His dad Glynn lives in Rishton but will remain there while his son plays the biggest game of his life as Ormerod admits his dad is superstitious. “He didn’t come to the Millennium Stadium when we won 4-2 in 2001. But he came to the FA Cup final against Arsenal in 2003, which we lost (with Southampton) so he is staying at home to watch it.”
And the frontman still thinks Accrington was the turning point of his career.
“I’ve had a lot of ups and downs. I started at Blackburn Rovers and did my apprenticeship there and got released when they won the Premier League.
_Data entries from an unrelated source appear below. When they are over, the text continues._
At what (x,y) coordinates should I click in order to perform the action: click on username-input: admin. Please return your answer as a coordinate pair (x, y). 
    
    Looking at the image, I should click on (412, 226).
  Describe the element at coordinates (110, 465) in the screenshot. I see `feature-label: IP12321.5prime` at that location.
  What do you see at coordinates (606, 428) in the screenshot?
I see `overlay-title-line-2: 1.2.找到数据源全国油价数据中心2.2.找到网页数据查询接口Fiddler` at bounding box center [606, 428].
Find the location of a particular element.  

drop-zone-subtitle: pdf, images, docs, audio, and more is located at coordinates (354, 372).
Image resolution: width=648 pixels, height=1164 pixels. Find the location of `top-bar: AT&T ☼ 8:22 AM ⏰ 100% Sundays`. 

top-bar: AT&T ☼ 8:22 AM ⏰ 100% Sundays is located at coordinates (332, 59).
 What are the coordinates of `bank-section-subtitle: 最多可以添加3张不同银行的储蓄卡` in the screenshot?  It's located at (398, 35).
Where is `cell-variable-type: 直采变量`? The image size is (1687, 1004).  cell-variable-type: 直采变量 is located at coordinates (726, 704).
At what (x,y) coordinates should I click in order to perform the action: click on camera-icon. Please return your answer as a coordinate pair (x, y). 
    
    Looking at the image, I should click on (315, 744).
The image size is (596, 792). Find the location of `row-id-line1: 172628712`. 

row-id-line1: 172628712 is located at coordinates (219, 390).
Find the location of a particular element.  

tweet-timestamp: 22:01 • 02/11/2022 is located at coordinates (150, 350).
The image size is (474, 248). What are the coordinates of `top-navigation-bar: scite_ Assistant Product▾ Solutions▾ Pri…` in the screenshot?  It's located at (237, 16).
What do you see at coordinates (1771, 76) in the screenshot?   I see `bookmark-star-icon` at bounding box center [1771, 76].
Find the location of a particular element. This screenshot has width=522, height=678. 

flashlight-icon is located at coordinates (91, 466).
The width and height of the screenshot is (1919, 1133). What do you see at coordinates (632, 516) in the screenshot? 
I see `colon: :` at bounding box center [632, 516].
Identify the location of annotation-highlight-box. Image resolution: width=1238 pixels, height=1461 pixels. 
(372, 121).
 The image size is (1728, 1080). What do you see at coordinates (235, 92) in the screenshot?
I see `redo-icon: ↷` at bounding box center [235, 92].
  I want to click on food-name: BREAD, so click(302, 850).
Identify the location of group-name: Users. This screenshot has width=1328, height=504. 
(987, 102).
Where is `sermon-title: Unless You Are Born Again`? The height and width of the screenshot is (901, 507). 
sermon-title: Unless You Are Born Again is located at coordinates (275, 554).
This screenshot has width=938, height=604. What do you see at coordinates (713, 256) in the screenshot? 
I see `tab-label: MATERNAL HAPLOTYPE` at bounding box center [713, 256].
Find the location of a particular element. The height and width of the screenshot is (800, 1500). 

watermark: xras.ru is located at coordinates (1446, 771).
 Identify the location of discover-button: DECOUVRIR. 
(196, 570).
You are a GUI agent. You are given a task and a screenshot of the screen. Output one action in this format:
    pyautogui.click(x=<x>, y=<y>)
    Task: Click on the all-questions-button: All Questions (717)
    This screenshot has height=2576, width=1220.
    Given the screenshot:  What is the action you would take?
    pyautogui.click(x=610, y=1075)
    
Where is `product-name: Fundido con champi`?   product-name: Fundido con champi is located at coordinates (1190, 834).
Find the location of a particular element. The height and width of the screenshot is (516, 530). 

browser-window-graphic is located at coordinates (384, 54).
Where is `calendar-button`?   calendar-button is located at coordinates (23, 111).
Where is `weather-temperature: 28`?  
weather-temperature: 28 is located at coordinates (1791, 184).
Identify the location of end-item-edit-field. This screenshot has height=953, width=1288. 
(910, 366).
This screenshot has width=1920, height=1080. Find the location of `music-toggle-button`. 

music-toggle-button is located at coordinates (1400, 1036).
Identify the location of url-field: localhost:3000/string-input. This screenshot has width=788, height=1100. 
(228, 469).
It was a difficult time in my life.
“I went to Accrington Stanley and it was probably one of the best things that ever happened to me.
“As a young lad growing up, supporting Blackburn and getting released it can be a hard thing to take sometimes.
“By going to Accrington, who were in non-league football, I just started enjoying football again.
“Through enjoyment I got my confidence back and it went on from there. I think every player’s ambition is to play as high as they can, but I’d be lying if I said, when I went to Accrington, that my biggest goal was to get into the Football League.
“The fact that I was just enjoying my football again was a big thing for me.
“Through that my performances started improving and I started playing like I knew I could.
“The move to Blackpool originally came on the back of that.”
He added: “There aren’t many people left at Accrington now from then. I still see Eric Whalley, but of course he’s not the chairman now.
“The club has still always got that family feel about it and the ground’s improved a lot since I was there.
“It’s still a club very close to my heart and I think what they’ve done over the last couple of seasons, on their budget, has been nothing short of unbelievable.
“I think the manager and the backroom staff, the new chairman and the old one, deserve great credit for getting Accrington back into the Football League.
“Now I want to finish the job off at Blackpool and get them into the Premier League.”